Extrait à lire:
*****
C’était au temps où Mr. Propre et toute sa famille n’avaient pas encore envahi les rayons des drogueries, au temps où l’on nettoyait à l’eau de Javel. La Javel, c’est d’abord une odeur âcre et piquante. Et puis, c’est ce nom étrange… Le nom d’un faubourg de Paris.
Nous voilà dans le Paris des années 1770. Claude-Louis Berthollet y vit depuis quelque temps. C’est un jeune docteur qui fait de la chimie en amateur. Dans son petit laboratoire, Berthollet tente de reproduire les expériences des grands savants de son temps. Les expériences de Lavoisier, bien sûr, mais aussi celles de Carl-Wilhem Scheele.
*****
Lignes répertoriées:
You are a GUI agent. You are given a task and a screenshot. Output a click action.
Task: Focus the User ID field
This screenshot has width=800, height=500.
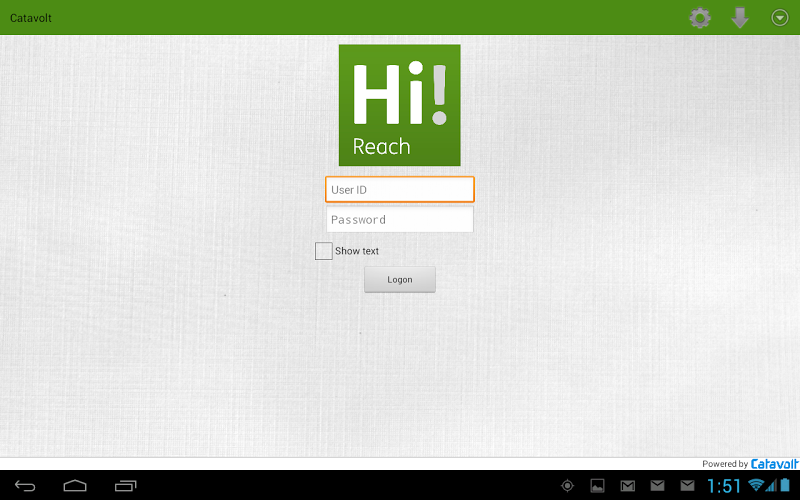(x=400, y=189)
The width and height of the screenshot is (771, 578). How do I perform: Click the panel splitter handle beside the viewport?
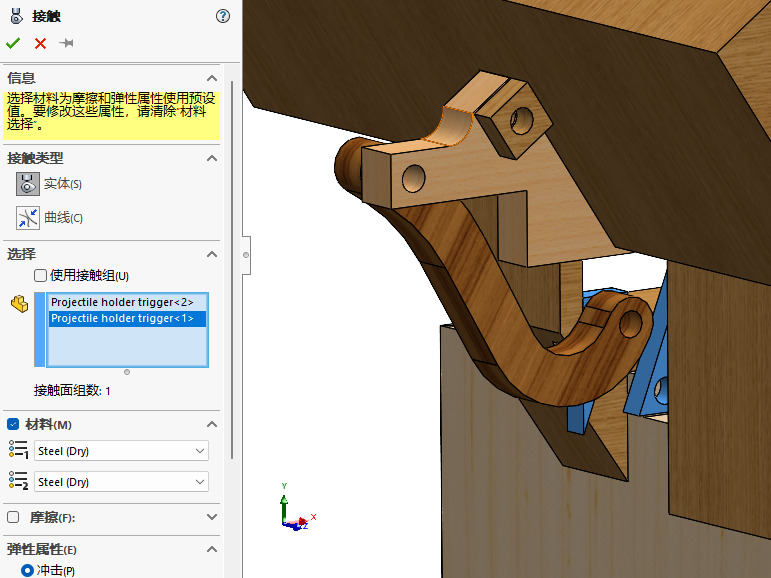click(246, 255)
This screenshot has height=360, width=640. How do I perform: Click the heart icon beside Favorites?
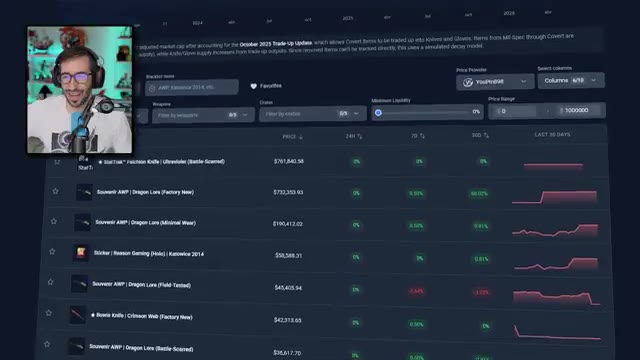click(x=253, y=86)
*****
Série d'exercices:
1 - Répondez à ces questions sur l'extrait consacré à l'eau de Javel.
(a) Avec quoi nettoyait-on avant que Mr. Propre n'envahisse les rayons des drogueries ?
(b) À quel lieu appartient le nom « Javel » ?
(c) Que faisait Claude-Louis Berthollet dans son petit laboratoire ?
2 - Recopiez, dans l'extrait sur l'eau de Javel, le passage qui s'ouvre sur les mots contenant « C’était au temps » et se termine par « faubourg de Paris. ».

Corrigé:
1 -
(a) À l'eau de Javel.
(b) À un faubourg de Paris.
(c) Il tentait de reproduire les expériences des grands savants de son temps.

2 -
C’était au temps où Mr. Propre et toute sa famille n’avaient pas encore envahi les rayons des drogueries, au temps où l’on nettoyait à l’eau de Javel. La Javel, c’est d’abord une odeur âcre et piquante. Et puis, c’est ce nom étrange… Le nom d’un faubourg de Paris.